- EXERCISE GOAL:
List all lines of the data containing the word "computer".
---------- THE DATA
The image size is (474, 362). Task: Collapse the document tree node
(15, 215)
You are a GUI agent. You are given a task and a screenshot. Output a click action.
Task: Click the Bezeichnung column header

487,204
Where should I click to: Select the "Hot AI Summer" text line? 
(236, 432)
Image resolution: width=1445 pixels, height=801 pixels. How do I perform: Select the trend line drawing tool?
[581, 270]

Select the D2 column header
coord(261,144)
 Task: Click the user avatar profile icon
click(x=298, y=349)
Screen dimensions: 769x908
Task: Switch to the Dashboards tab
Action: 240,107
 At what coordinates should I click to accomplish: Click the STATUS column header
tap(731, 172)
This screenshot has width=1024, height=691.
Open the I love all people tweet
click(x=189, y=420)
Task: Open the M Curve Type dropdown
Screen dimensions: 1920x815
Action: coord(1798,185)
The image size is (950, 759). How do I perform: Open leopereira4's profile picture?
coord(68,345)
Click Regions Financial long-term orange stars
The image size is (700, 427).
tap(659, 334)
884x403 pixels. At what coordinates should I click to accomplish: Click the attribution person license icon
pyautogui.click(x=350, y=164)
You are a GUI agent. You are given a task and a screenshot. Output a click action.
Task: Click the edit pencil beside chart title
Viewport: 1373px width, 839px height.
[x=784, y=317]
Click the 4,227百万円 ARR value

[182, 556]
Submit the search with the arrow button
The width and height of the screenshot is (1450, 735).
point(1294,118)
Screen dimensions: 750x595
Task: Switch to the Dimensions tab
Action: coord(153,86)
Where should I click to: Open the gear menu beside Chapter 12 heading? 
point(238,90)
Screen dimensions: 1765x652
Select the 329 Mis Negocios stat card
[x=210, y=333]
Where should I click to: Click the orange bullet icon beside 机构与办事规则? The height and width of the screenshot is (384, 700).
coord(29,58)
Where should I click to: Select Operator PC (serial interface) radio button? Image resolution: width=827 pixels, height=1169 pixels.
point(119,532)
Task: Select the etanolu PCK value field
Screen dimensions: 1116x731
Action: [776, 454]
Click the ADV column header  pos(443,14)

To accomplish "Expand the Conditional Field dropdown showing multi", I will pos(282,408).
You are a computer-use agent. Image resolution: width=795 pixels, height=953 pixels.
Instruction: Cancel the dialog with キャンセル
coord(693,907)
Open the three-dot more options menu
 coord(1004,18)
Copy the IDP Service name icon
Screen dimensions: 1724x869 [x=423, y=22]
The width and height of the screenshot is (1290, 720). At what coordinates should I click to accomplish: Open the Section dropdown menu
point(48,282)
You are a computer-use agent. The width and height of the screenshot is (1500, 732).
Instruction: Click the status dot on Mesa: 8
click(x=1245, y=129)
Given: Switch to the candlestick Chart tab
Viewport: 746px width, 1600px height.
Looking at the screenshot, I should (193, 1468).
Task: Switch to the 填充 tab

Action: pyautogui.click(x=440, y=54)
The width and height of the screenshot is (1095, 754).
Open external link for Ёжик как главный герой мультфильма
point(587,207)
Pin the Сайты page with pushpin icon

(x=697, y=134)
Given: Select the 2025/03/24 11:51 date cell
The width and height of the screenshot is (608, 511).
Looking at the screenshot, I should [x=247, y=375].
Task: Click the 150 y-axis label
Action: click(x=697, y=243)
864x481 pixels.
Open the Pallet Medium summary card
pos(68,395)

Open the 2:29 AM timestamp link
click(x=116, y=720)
--------------------
- YOUR RESPONSE:
You are a computer-use agent. Image resolution: width=795 pixels, height=953 pixels.
You are a computer-use agent. The width and height of the screenshot is (1500, 732).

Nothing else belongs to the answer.